**What the exercise asks**: Return all the entries exactly. No pictures.

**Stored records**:
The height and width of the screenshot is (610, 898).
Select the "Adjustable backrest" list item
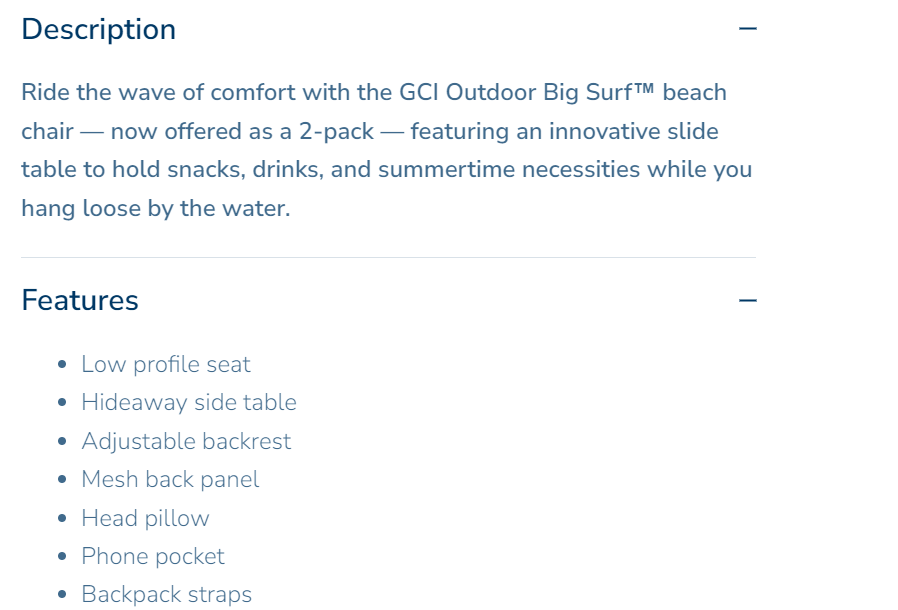(x=186, y=441)
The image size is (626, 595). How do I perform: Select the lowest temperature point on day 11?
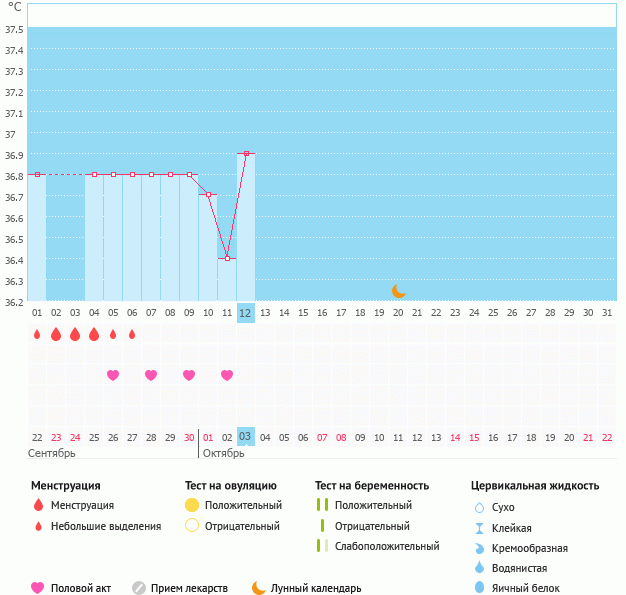point(227,259)
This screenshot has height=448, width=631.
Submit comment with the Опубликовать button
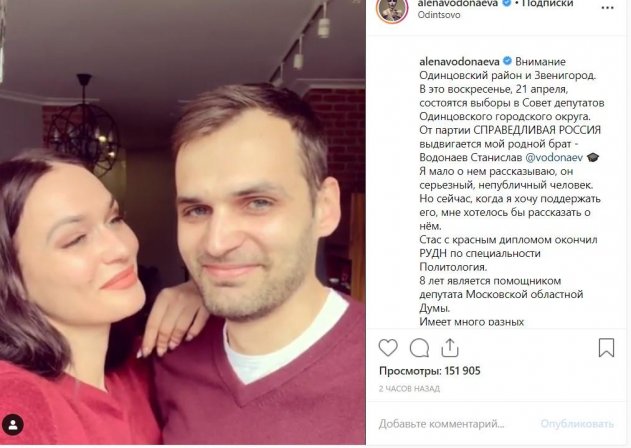pyautogui.click(x=577, y=424)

**Output for this task**:
The height and width of the screenshot is (610, 898).
Select the "Adjustable backrest" list item
(x=186, y=441)
The image size is (626, 595). How do I perform: Select the lowest temperature point on day 11?
point(227,259)
This screenshot has height=448, width=631.
Submit comment with the Опубликовать button
pyautogui.click(x=577, y=424)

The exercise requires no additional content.